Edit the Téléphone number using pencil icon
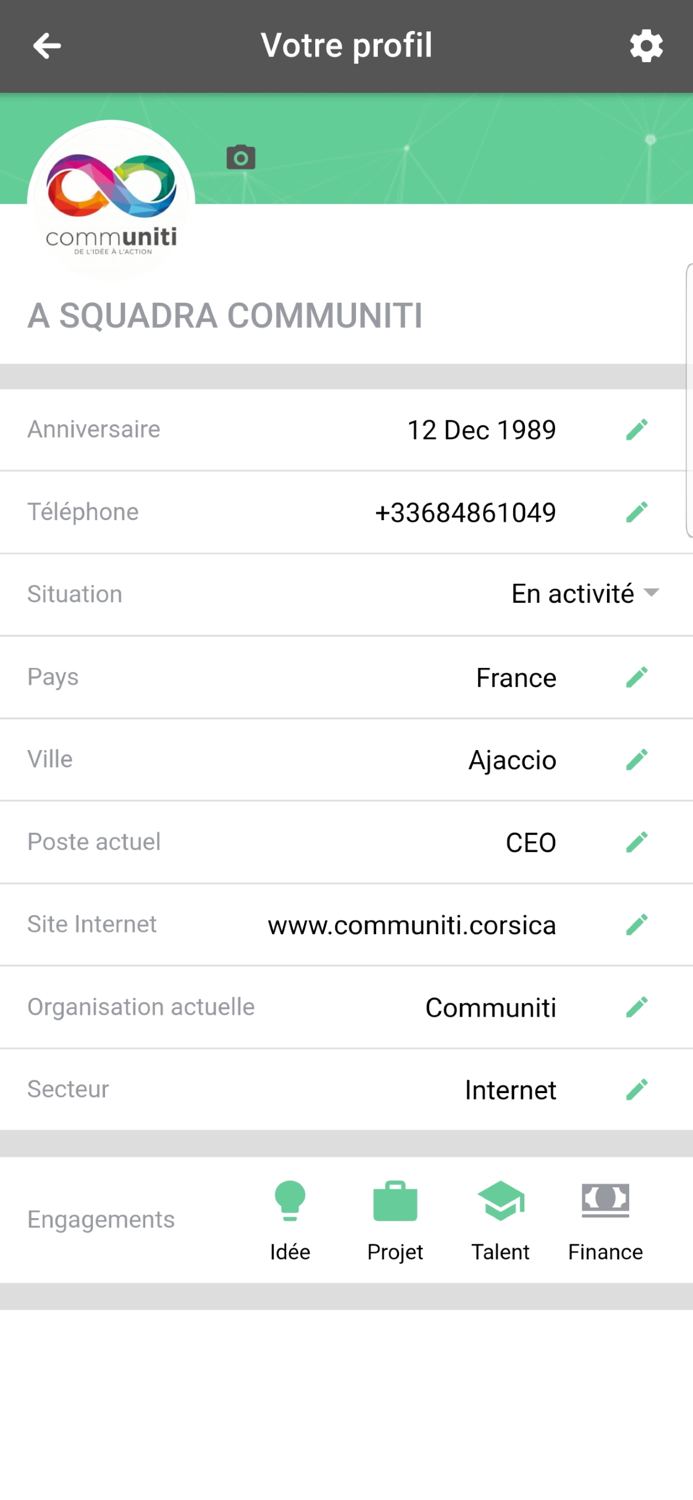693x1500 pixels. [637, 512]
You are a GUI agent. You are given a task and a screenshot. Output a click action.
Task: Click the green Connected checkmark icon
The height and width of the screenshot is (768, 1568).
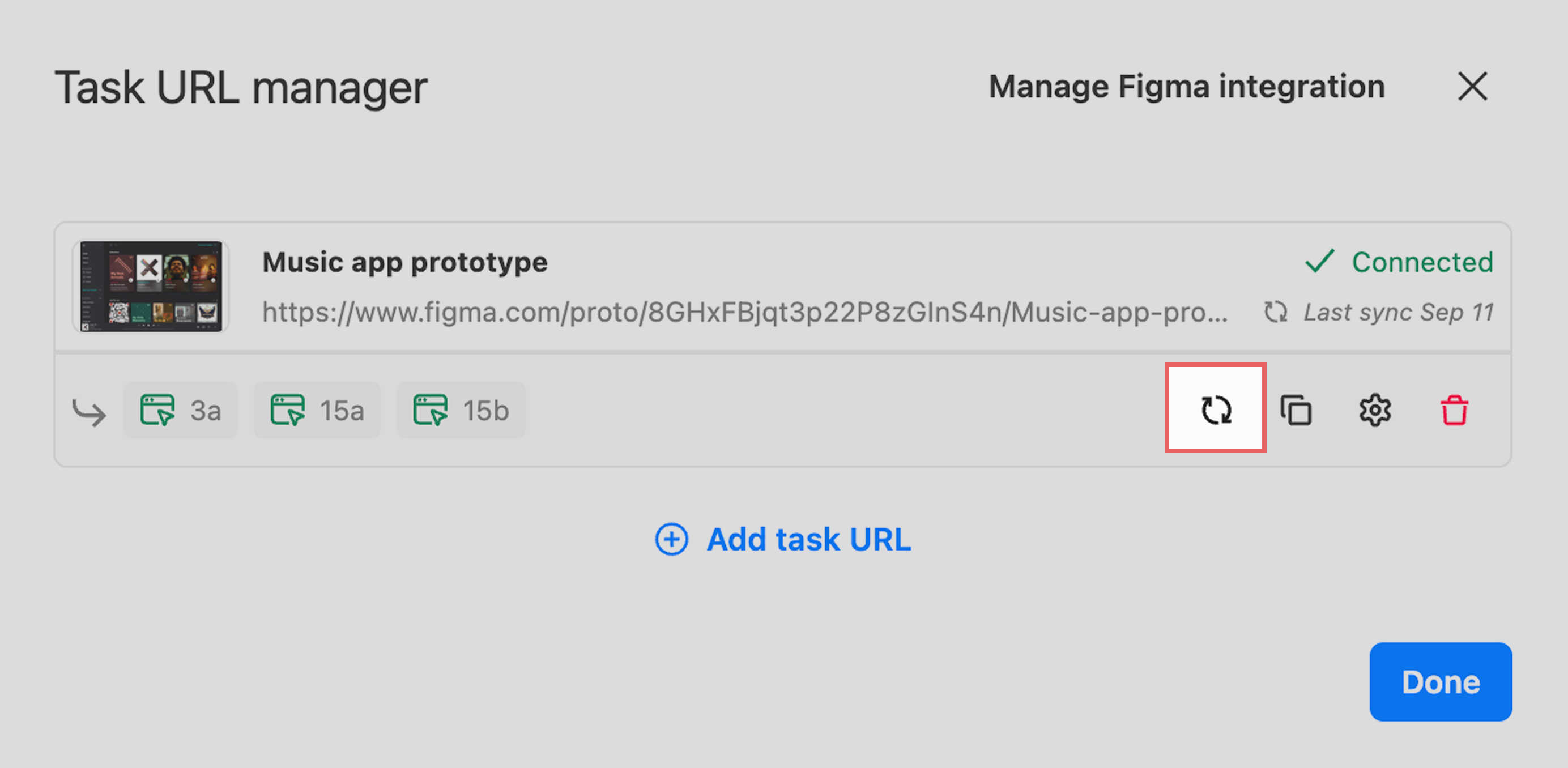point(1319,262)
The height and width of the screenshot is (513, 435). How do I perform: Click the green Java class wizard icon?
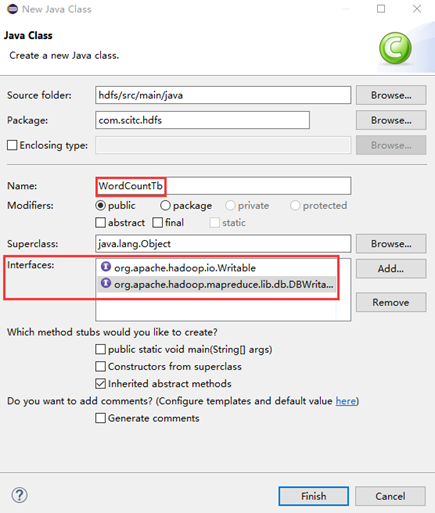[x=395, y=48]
● ● ●
• [EXERCISE GOAL]:
Count the lines above that contain the word "width", and state only the number.

• [OUTPUT FOR THIS EXERCISE]:
2